[Exercise aim]:
Change each "Chair" in the lines below to "Sofa" and write the lines out again with nothing else altered. Leave the pictures out.

[Target position lines]
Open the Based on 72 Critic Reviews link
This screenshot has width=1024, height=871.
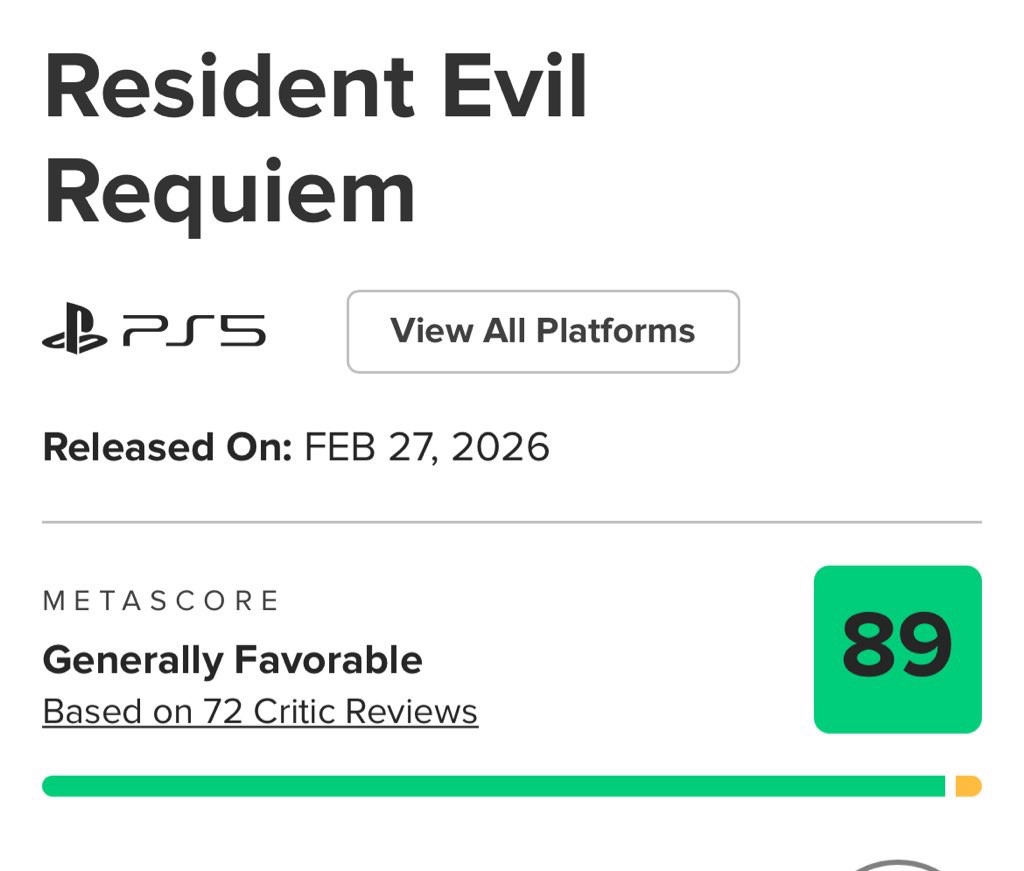(x=260, y=712)
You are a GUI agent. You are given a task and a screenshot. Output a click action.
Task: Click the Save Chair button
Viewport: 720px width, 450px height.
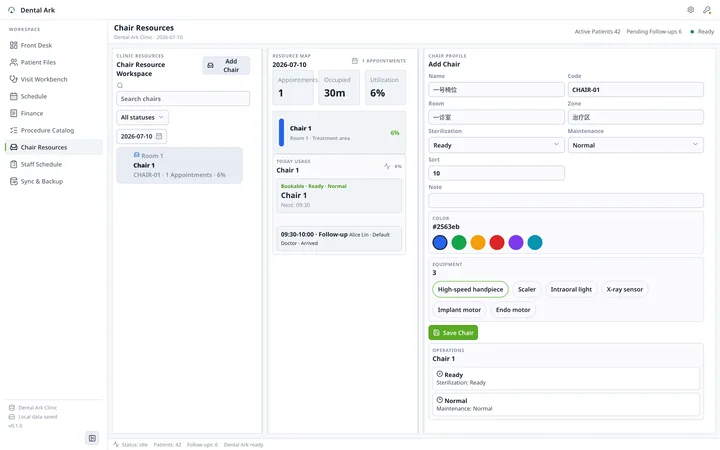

[Solution to this problem]:
Open the Based on 72 Critic Reviews link
This screenshot has width=1024, height=871.
(x=260, y=712)
You are a GUI agent. You are given a task and a screenshot. Output a click action.
Task: Click the Save Sofa button
Viewport: 720px width, 450px height.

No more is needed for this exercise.